The Tsarina is one of those personalities which from time to time have appeared in history. Their power is inexplicable; we are forever asking ourselves whence comes their force. Perhaps Alexandra really loved her husband, she certainly adored her son, but her attitude to the world was perpetually distrustful, strangely empty of tenderness, and, in a way, hostile. Placed above everything, dominating her husband, she held in her hands a terrible power; had tenderness dwelt in her heart, she might have accomplished miracles, but inspired with her universal distrust, she held both great and small at a distance, as if they intended to steal something which was hers. Placed by fortune on a pinnacle of power infinitely above all others, she imagined that she had been thus placed only in order to show others their errors, and finally, when she perceived that her ways had not won hearts to her, she became bitter because of her disappointment.

She belonged to that category of women who consider themselves eternally misunderstood, and isolate themselves in the certainty that common folk are unable to share their mind or arrive at their ideal. An unhappy attitude this, and one sure to bring misfortune; the misunderstood woman never adapts herself to circumstances; she prefers to dwell apart, locked in her grief as within a sacred privilege.

The Tsarina was one of these beings, and with the passing of the years, her morbid character being so accentuated there were some who doubted of her reason. Those who saw her intimately bore witness to the fact that on a majority of subjects she reasoned with an entire lucidity of intelligence, but the unshakable faith she had in her mission of bringing light to others caused her to pay no heed whatsoever to any advice; she pledged her faith to her own erroneous judgment, and thus became the prey of those impostors who spy upon souls walled within solitude and obscurity.

What force it was which gave her such a hold upon her husband has never been explained. Did he really love her? Was it simply his feebler will bowing before the will of the Empress? Did she hold him through the mystical side of his nature? No one has ever known. One thing, however, is certain; her influence was dominant in act, and instead of diminishing with use, it became stronger and deadlier, until the unfortunate monarch, who was by instinct and personality attracted toward the light, fell into darkness so black that he was never again able to escape toward the light.

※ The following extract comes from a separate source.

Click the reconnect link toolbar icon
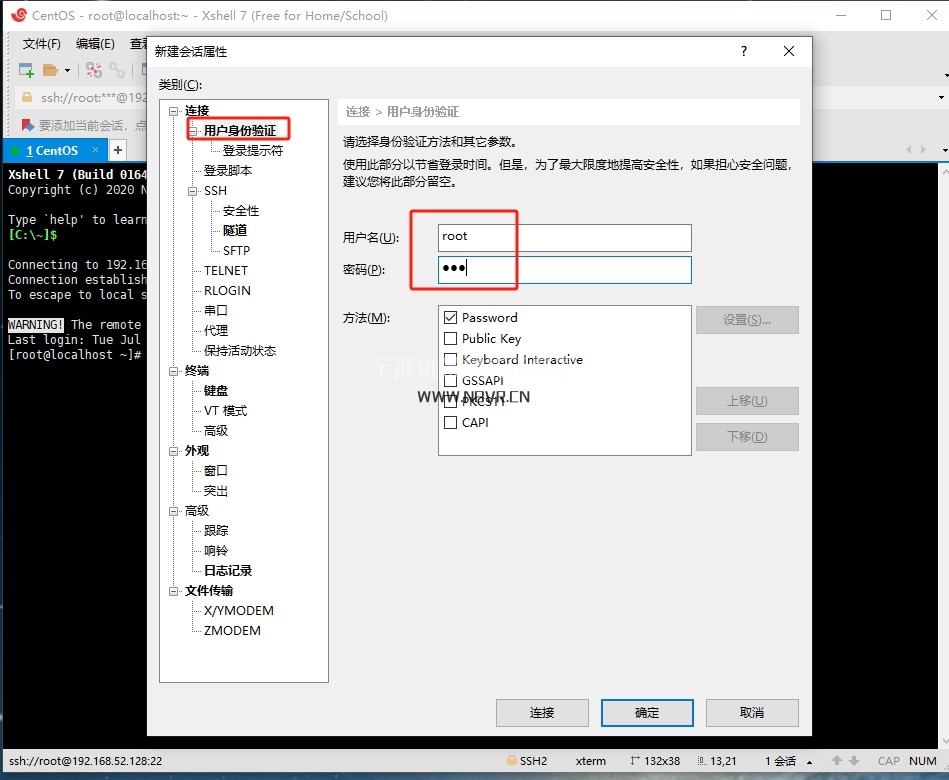This screenshot has width=949, height=780. 117,70
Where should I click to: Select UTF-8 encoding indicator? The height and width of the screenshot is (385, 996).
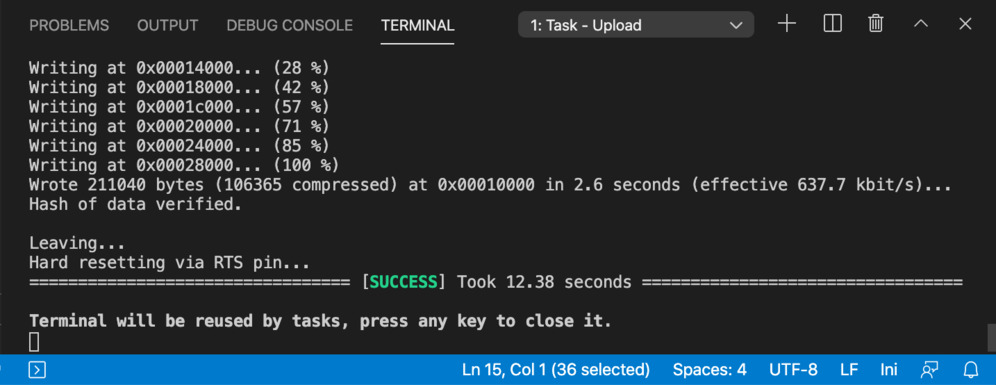[x=793, y=370]
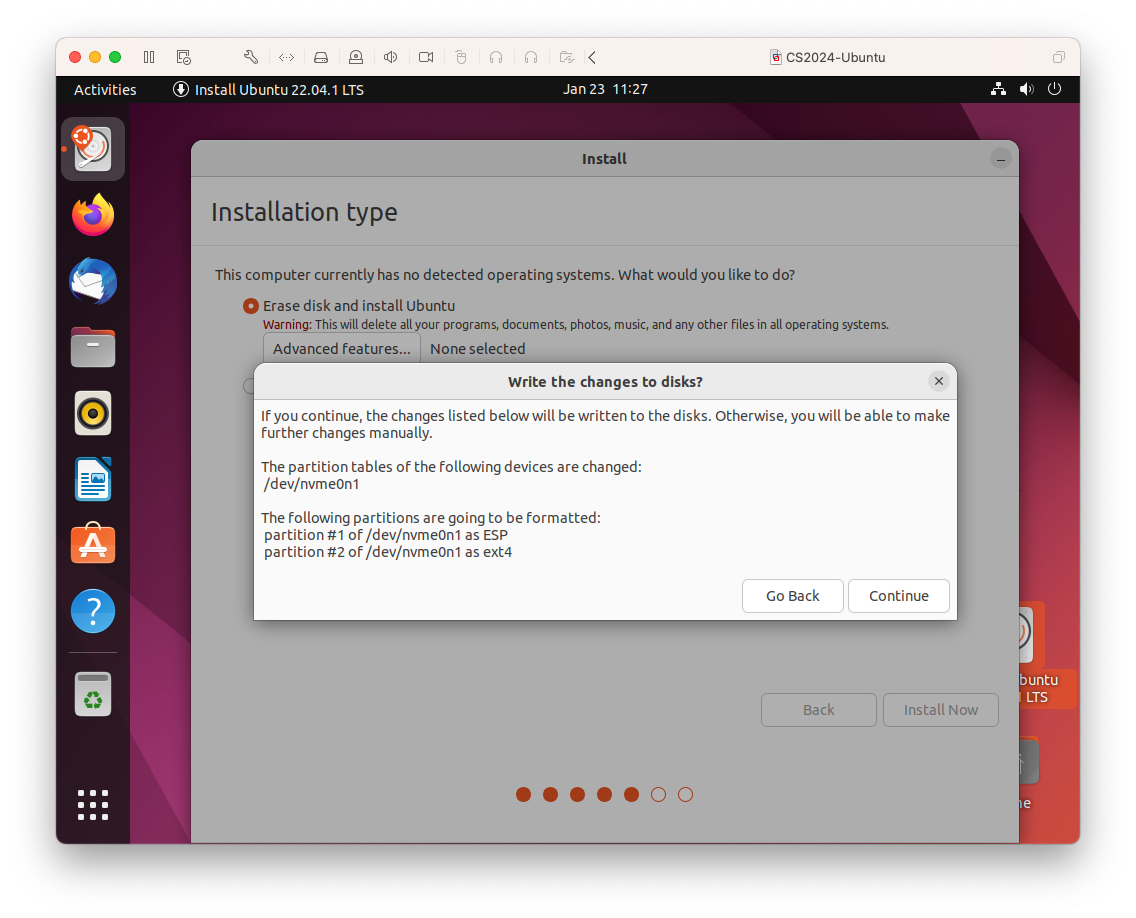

Poor distraught soul, she did not suspect that she had discovered the darkness; such is the secret tragedy of hearts which no longer have faith in mankind or in life, and who know not how to love. She knew not how to love; therein lay, in my opinion, the cause of her defeat.

And that defeat was destined to bring in its train the downfall of her husband, whom, nevertheless, she expected to save, the death of her son whom she adored, and the crumbling of the vast Empire which she desired to hold intact for that son, and which she hoped to retain for him impregnable and unimpaired. For Alexandra dreamed of the succession of her heir to an absolutely undiminished autocratic sway over the greates Empire in Europe, and she strove to maintain it for him in all its fullness.